Christine Elias and the British Institute Amman Collections
by Christine Elias
During Christine’s stay at the CBRL British Institute in Amman (July-December 2015) she undertook a number of projects relating to the archaeological and archival collections at the BIA. Her primary task was to undertake a review of the archaeological collections housed at the BIA and produce a detailed inventory of this material.
Since the establishment of the British Institute in Amman in 1978 it has been a repository for archaeological material produced by numerous excavations undertaken in Jordan. Many of these excavations were directed by Institute staff, while others were conducted by affiliated projects. The archaeological collections represent a range of material dating from the Epipalaeolithic to the Ottoman periods from sites located from the north to the south of Jordan. The review has produced a detailed account of the archaeological collections, the amount, type and provenance of material and is a valuable resource for moving forward with the management and disposition of these collections.
The BIA is also home to a number of archival collections, the largest being the Crystal Bennett Archive. This archive was created by Crystal Bennett, the Institute’s founder and inaugural director. The collection contains photographs, negatives and slides dating from the 1930s to the 1980s and covers a range of geographical areas and subjects. Not surprisingly there is a strong focus on Crystal’s own activities, including excavations in Jerusalem and Petra, but also her travels and explorations in the region. The collection represents a valuable record of the times and places she visited and the people she met, especially the material relating to her travels through Syria, now so badly affected by the civil war .
In addition to the Bennett Archive, two smaller archives were catalogued. The first, known as the British Institute Archive, consists of photographs and slides relating to the activities of the Institute and its staff and affiliated projects, dating from the mid-1970s up to the present. Of specific interest is a collection of photographs of the first institute, the British Institute at Amman for Archaeology and History (BIAAH). The BIAAH was located in a house overlooking the main entrance to the University of Jordan, not too far from the current Institute. The images of the building and the people who lived there and worked there gives us a peek into the what life was like in the earliest days of the Institute.
The second archive is a small collection of material relating to the archaeological expeditions organized by Diana Kirkbride. The collection consists of correspondence, notebooks, diaries, photographs and negatives, cheque book stubs, research notes, wage sheets and account books and dates from the late 1950s to 1995. By far the most interesting material is that which relates to her work at Petra and Beidha. The notebooks, diaries, wage sheets and account books give us an insight into the management of an archaeological excavation and in particular, the workmen and women she employed on her digs. Some of the people who worked with her at Beidha are still alive and fondly remember Sitt Diana.

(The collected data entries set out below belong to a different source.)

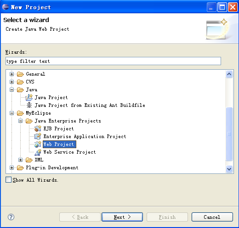Expand the General category
The width and height of the screenshot is (239, 228).
coord(11,74)
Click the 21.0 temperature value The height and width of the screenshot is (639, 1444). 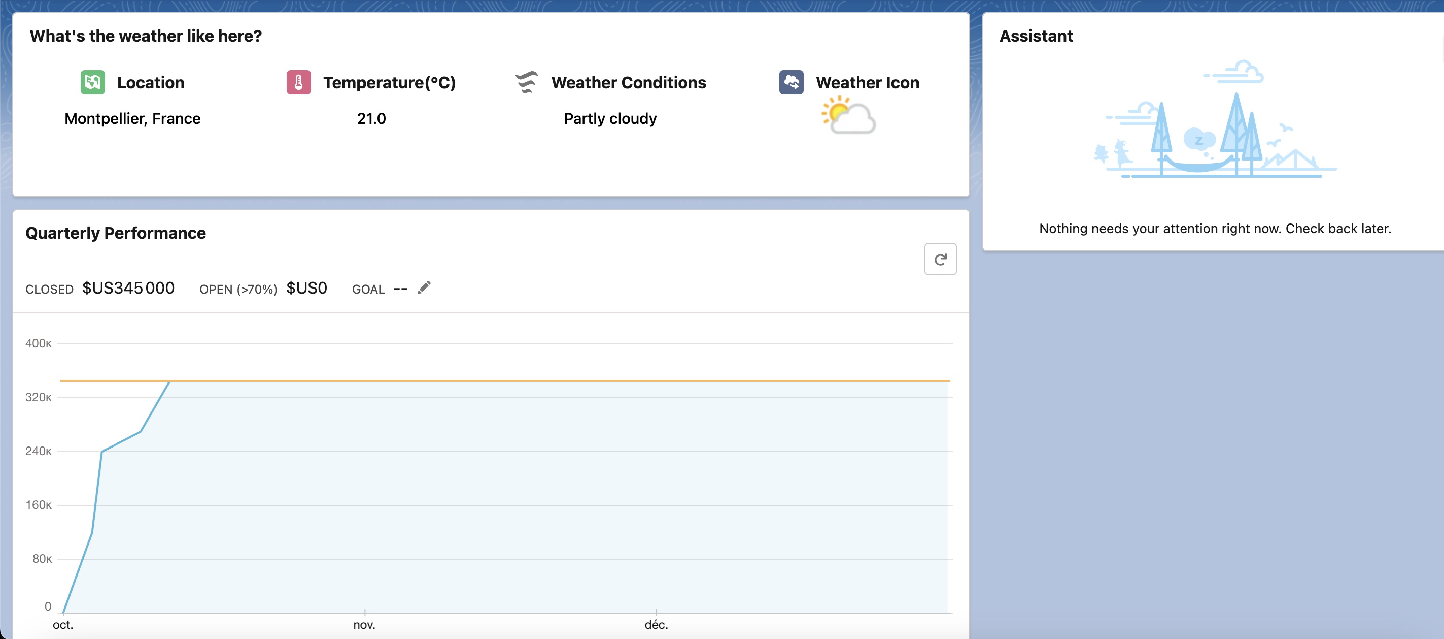[x=371, y=118]
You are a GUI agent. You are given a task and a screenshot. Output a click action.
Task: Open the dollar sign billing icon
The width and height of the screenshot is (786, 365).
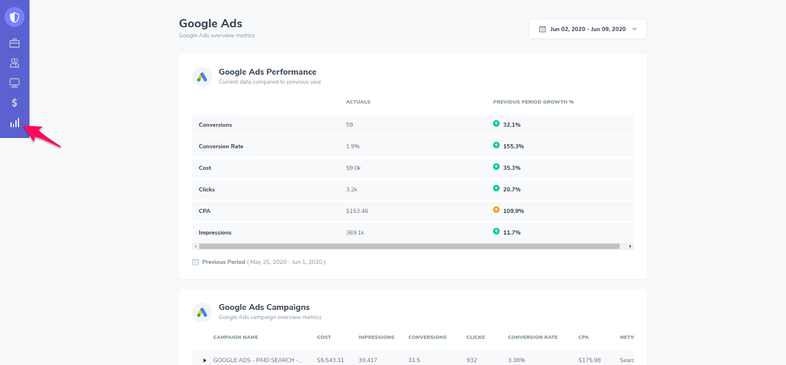[x=15, y=103]
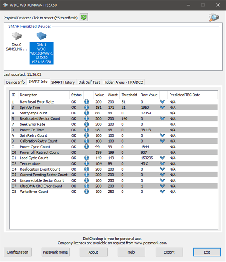Open the Configuration button

[18, 252]
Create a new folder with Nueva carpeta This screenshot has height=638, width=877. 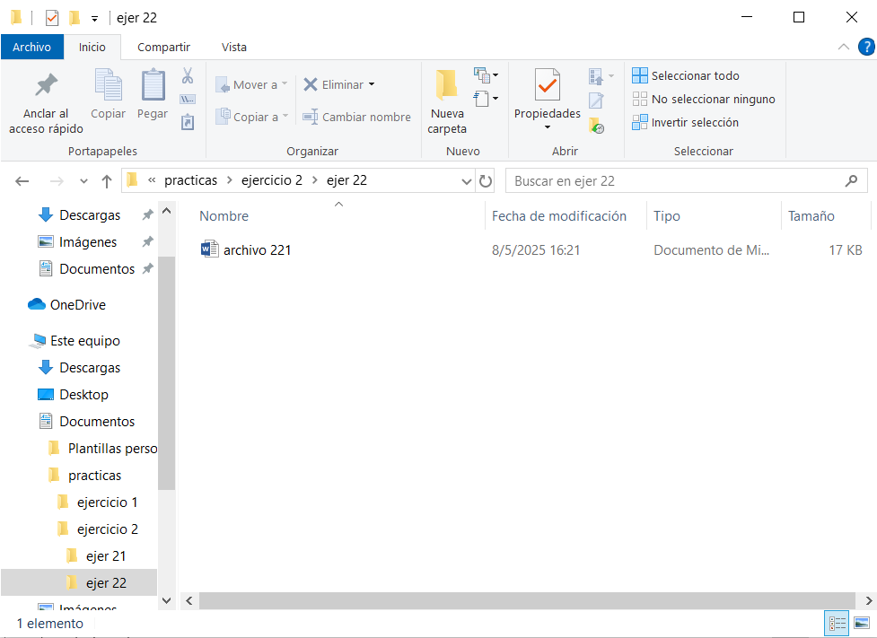click(x=446, y=101)
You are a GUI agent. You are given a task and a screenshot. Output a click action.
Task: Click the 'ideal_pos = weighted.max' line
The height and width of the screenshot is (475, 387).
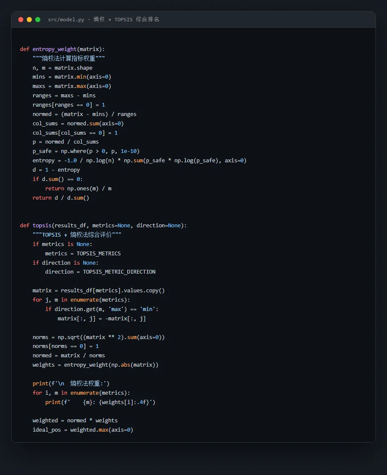(83, 430)
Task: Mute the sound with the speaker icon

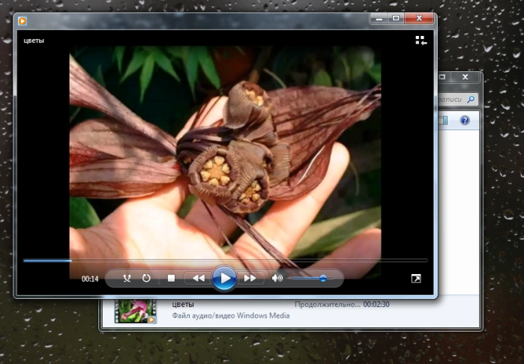Action: pos(277,278)
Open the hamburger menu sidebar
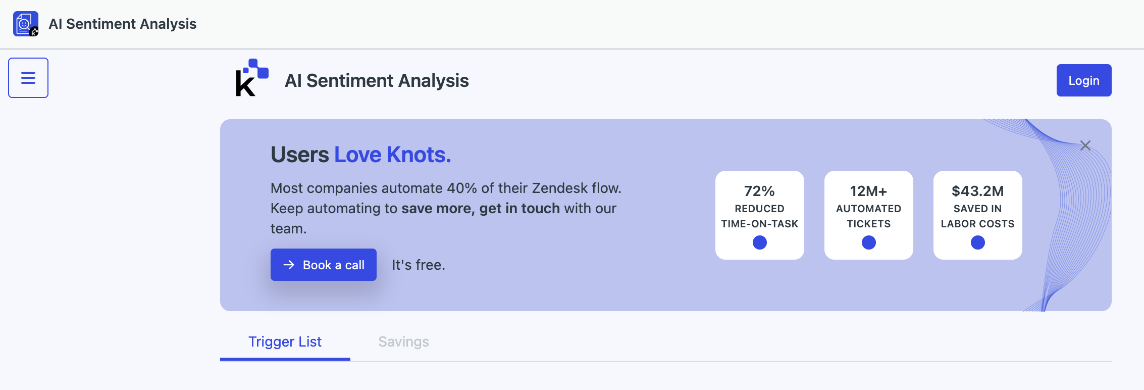The width and height of the screenshot is (1144, 390). click(x=28, y=78)
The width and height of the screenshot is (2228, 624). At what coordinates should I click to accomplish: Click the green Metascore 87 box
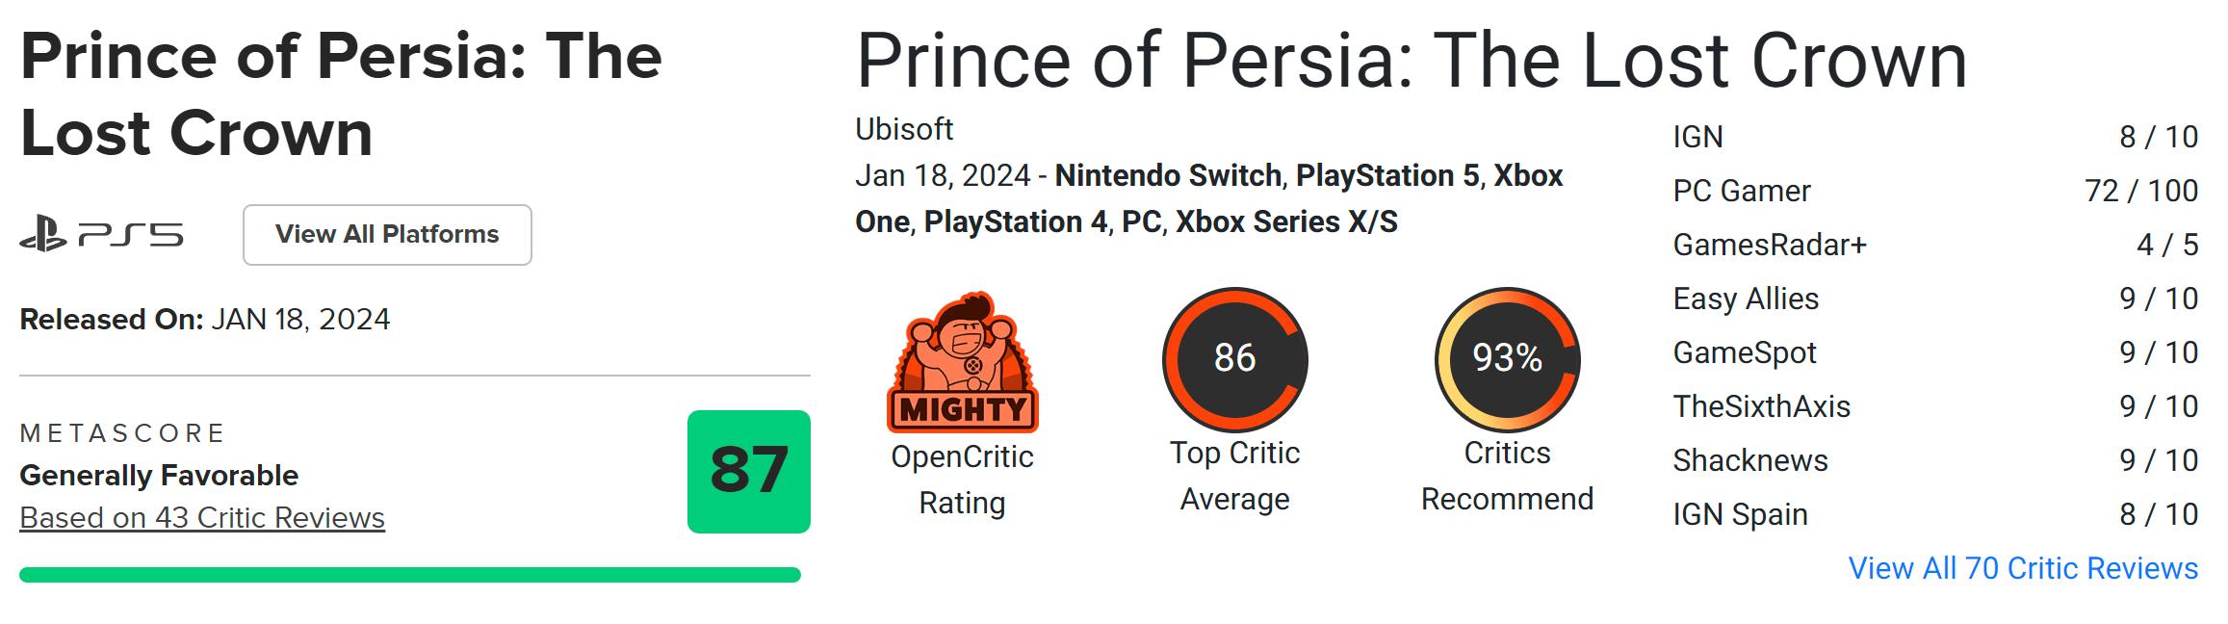(748, 471)
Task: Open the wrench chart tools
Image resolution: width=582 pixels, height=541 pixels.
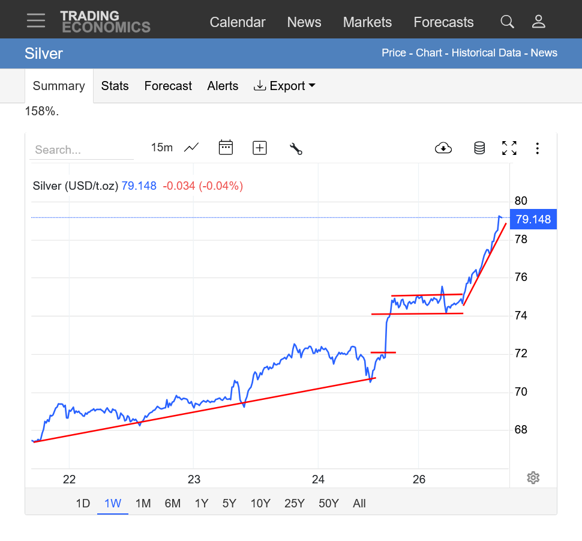Action: [x=295, y=148]
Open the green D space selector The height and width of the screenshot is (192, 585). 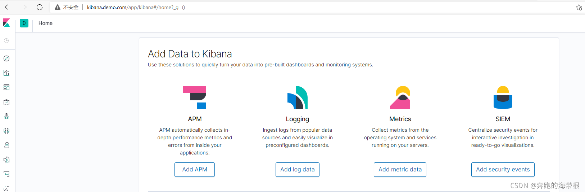coord(24,23)
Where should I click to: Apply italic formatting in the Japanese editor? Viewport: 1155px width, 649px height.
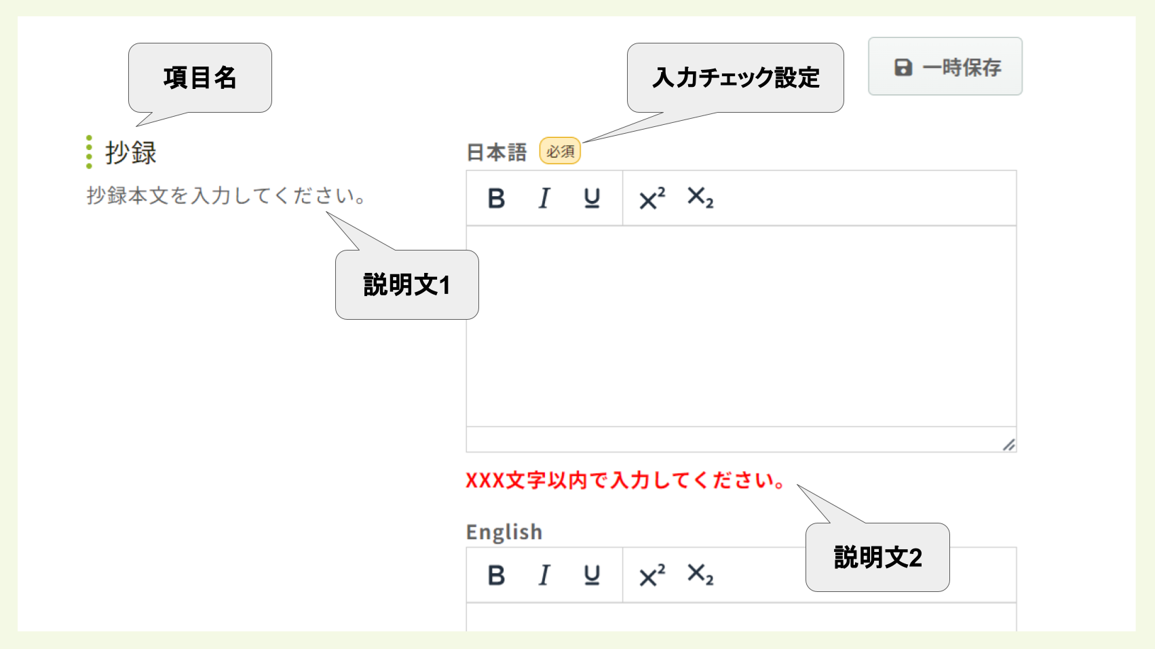544,198
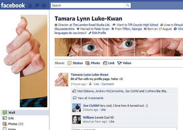Select the Wall sidebar tab

[25, 113]
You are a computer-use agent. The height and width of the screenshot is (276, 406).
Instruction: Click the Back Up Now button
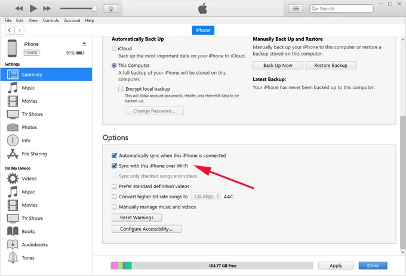coord(278,65)
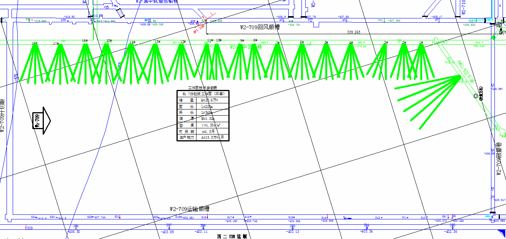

An additional project undertaken was the cataloguing of what is now known as the British Institute Collection. This collection comprises artworks (drawings and paintings), photographs, objects (ceramics, glassware, metalwork) and furnishings (rugs, wall hangings) which have been acquired by the Institute since its establishment. This collection was created through the auspices of Institute staff and friends, those who worked on excavations, who used the library or resided within its walls. The collection contains a group of black and white photographs taken during the mid-1980s recording the lives of Jordanians in rural areas, from Petra in the south to Tabaqat Fahl (Pella) in the north. The images are a record of a time before major changes in the lives of many of these people, before the Bedul who had lived for centuries in the tombs and caves in Petra were forced to move to Umm Seyhoun and before running water and electricity had come to the village of Tabaqat Fahl. Along with the BIA Archive, the BIA Collection documents (in particular) the history of the Institute and the lives of those who have passed through its doors.
Some photos by Torla Evans, taken in 1986, in the British Institute collection.
As you can see Christine was kept busy while she was at the Institute, but not so busy that it prevented her from getting better acquainted with the city of Amman, its people, its places and especially its food. Anyone for ice-cream in Rainbow Street?
Christine Elias is a registrar and archaeologist. She has worked in museum registration, collection and exhibition management for over fifteen years within artefact, fine art and archival collections. She has participated in archaeological fieldwork in Jordan and Syria and is currently working at the University of Melbourne Archives.